護身術のレクチャーという名目によるプロレス(ルヴィア)VS八極拳(凛)の異種格闘技戦も、意表を突かれて面白かったです。こんなどうでもいい戦いまでしっかり気合入れて作ってしまうufotableさんは生真面目というか。ルヴィアの「エ~クセレント! まさにゴリラ! ミス・ゴリラ!」のセリフには爆笑。

ルヴィアに散々痛めつけられた凛が、士郎君に膝枕されながらナチュラルに甘えていたシーンは身悶えました! 子供をあやすように、優しく彼女の顔を撫でていた士郎君も最高! こういう2年間の歳月を感じさせる描写すごく大事よ!!

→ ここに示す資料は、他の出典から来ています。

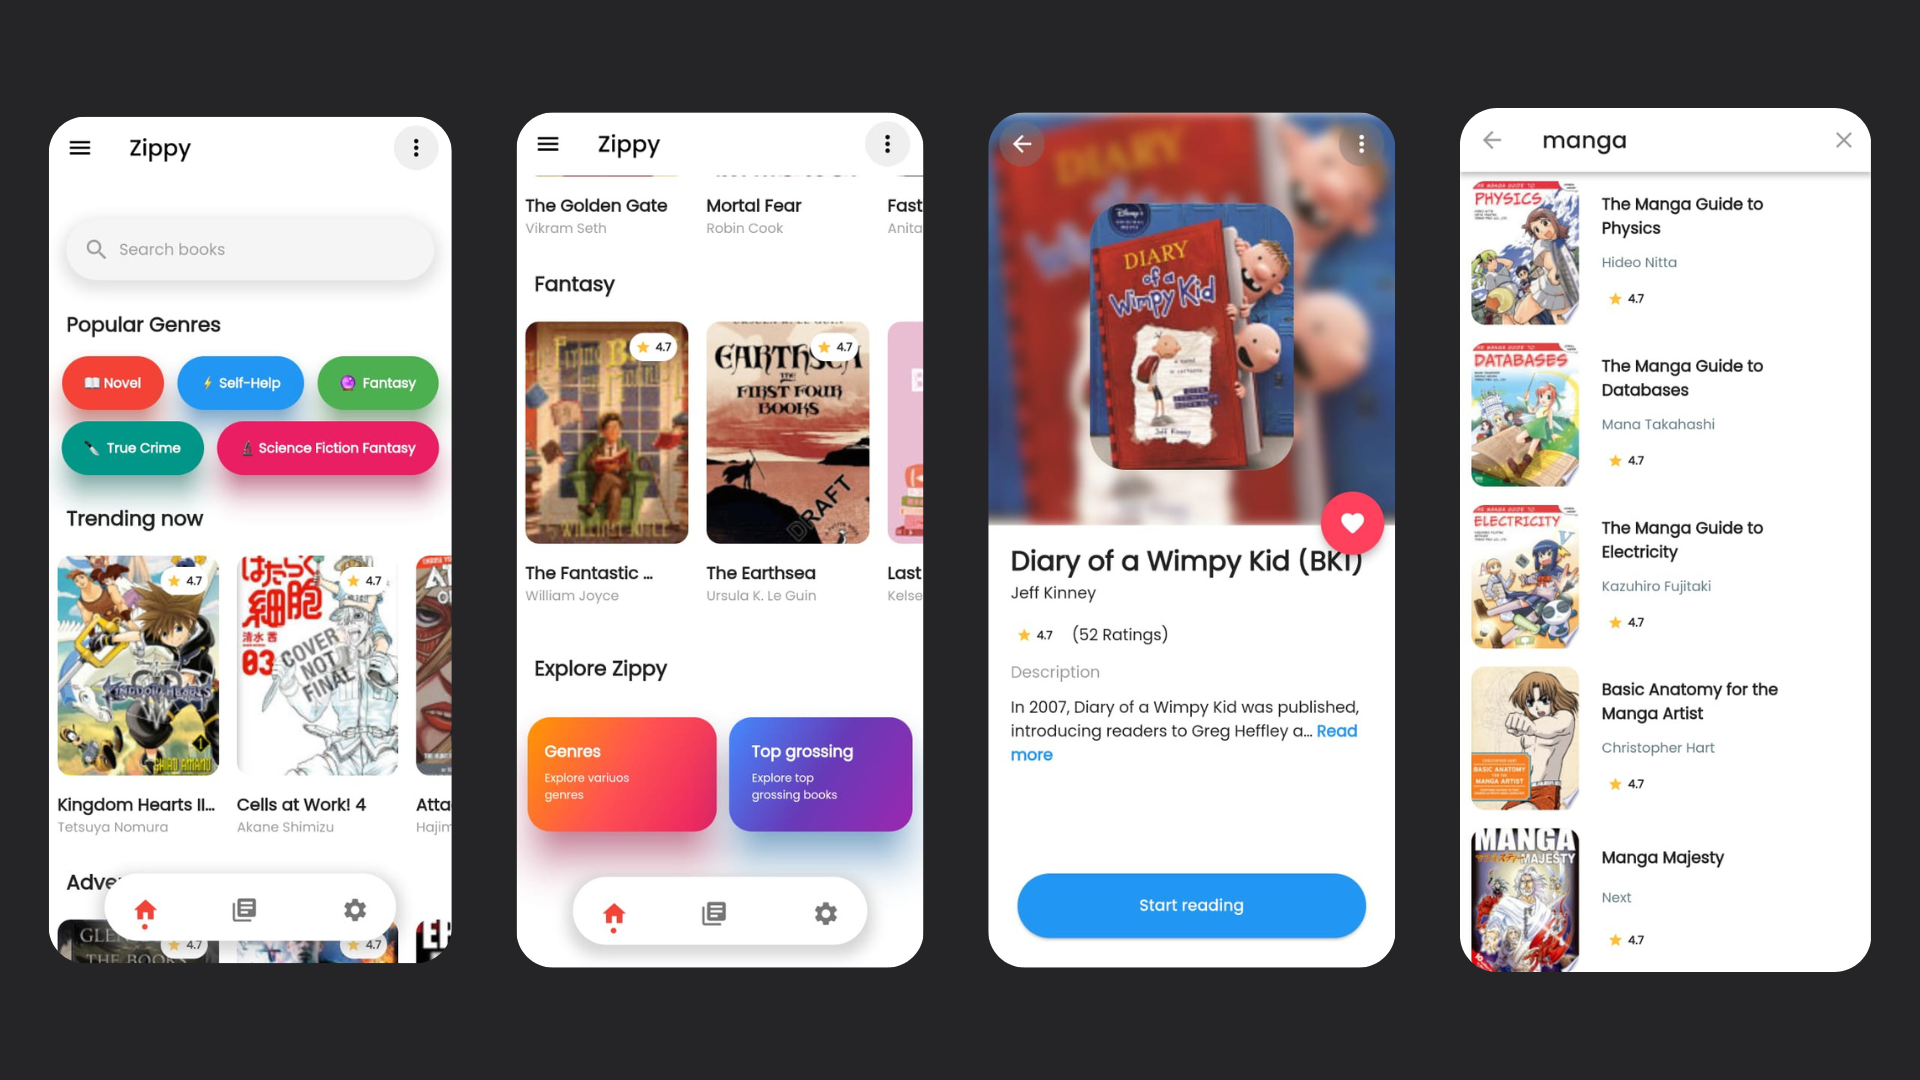1920x1080 pixels.
Task: Click the settings gear icon in bottom nav
Action: pos(353,909)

ファンディスクなどで一度完結した物語の後日談が描かれる作品は珍しくないですが、本編の延長として、本編と変わらぬノリをただ繰り返しているだけのものが非常に多いんですよね。でも私が後日談に求めるのは、本編からの“変化”なんですよ! 本編で初々しい男女の付き合いを描いていたなら、後日談で描くべきものは、お互いを知り尽くした感のある年季の入ったカップル像なんです!

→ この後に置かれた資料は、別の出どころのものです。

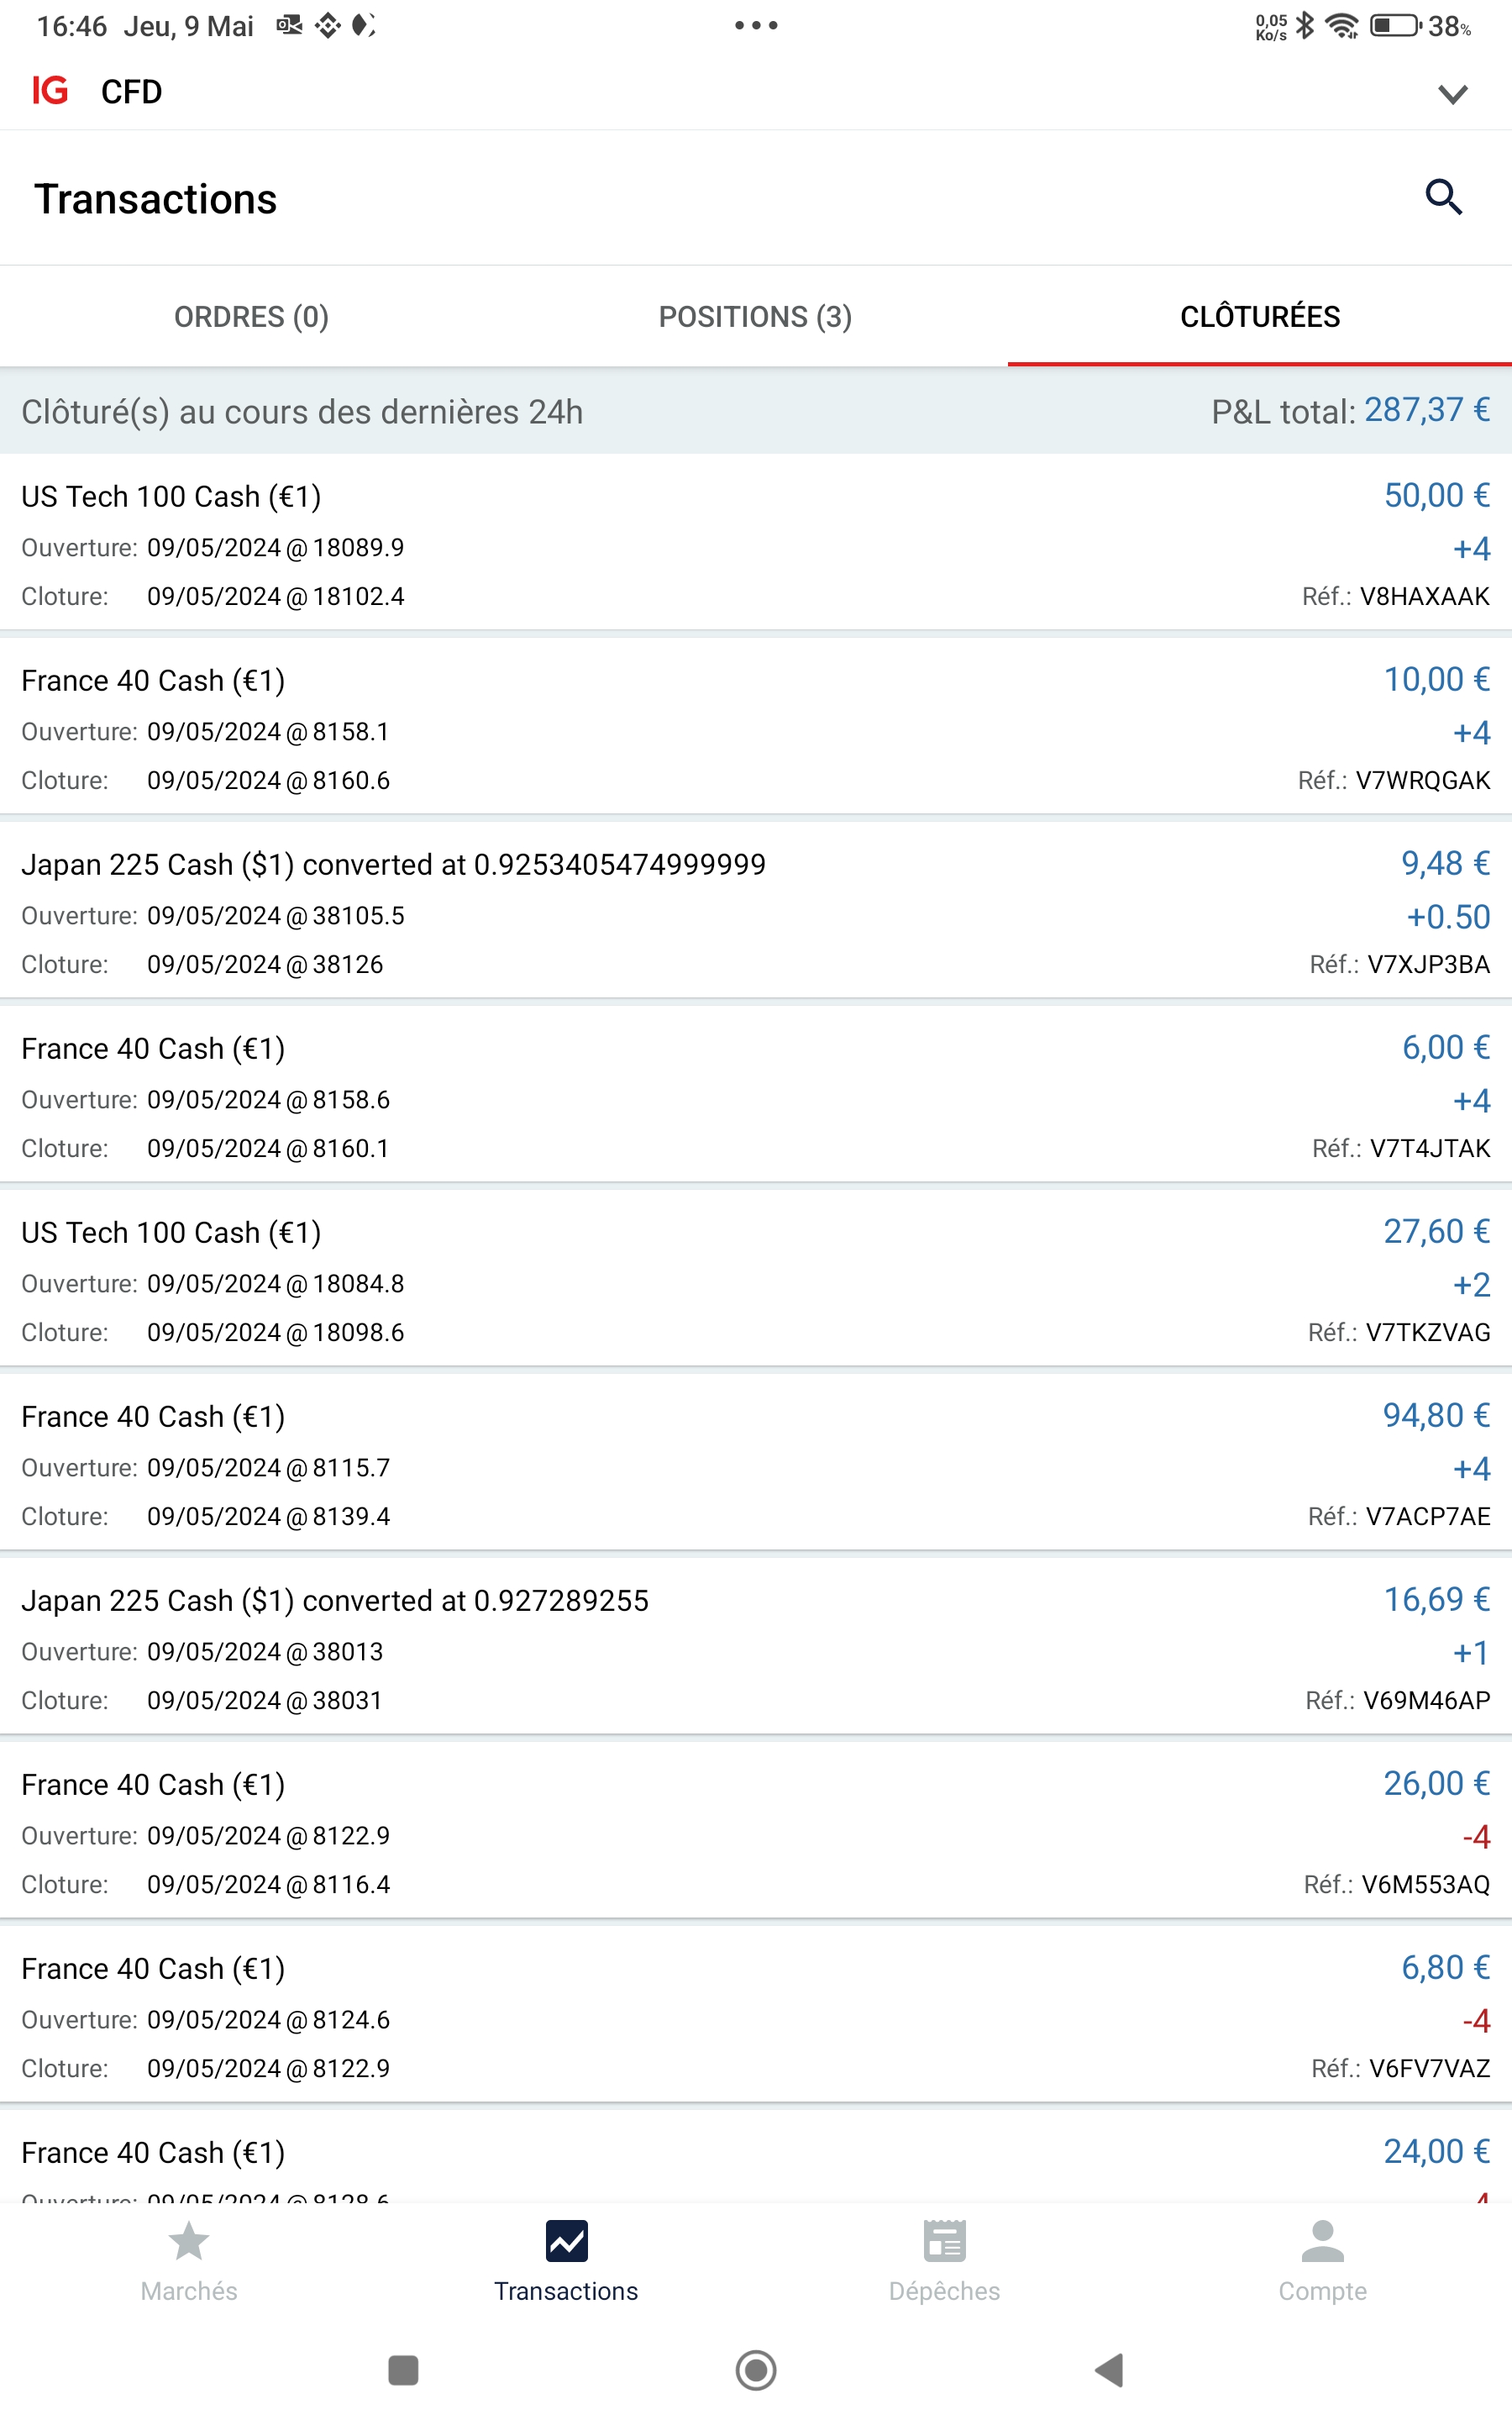
Task: Open transaction search magnifier
Action: [x=1443, y=197]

女子のスキンシップに顔を赤らめていた初心な士郎君が、すっかり女子の扱いに手慣れていて、ツンデレヒロインとして素直になれなかった凛が、今こうして素直に心を開き彼氏に身を委ねている。本編から2年後という設定の中、見た目の変化と共に、その年月の経過を感じさせる2人の関係性の変化に、ニヤニヤさせられます。ああ、この2人のイチャつきだけをずっと見ていたいー!

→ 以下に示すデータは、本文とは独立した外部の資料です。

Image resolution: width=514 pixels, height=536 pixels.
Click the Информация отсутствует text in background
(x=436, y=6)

「士郎を真人間にして、思いっきりハッピーにするのが私の野望なんだから」

ちゃんと原作のエンディングも忘れずにやってくれました。この凛のセリフもすごい好き。アーチャーは衛宮士郎の未来の姿ではありますが、それは1つの可能性。凛が彼と添い遂げ、士郎君が誤った方向に向かうことを正してくれれば、将来彼はやさぐれアーチャーにならずに済むのです。だから、凛は士郎君を思いっきり幸せにしてあげようとするのですね。

総括


ufotable版のFate/stay nightが真作とすれば、かつてDEENさんが手掛けた劇場版Fate/stay nightは出来の悪い贋作でした。しかし、「偽者が本物に敵わない、なんて道理はない」というUBWの理念そのままに、両者を比較してufotableが優れていたとは断定できないのが悲しいところ。本来これほどのクォリティ差があれば、圧倒してほしかったんですけど…。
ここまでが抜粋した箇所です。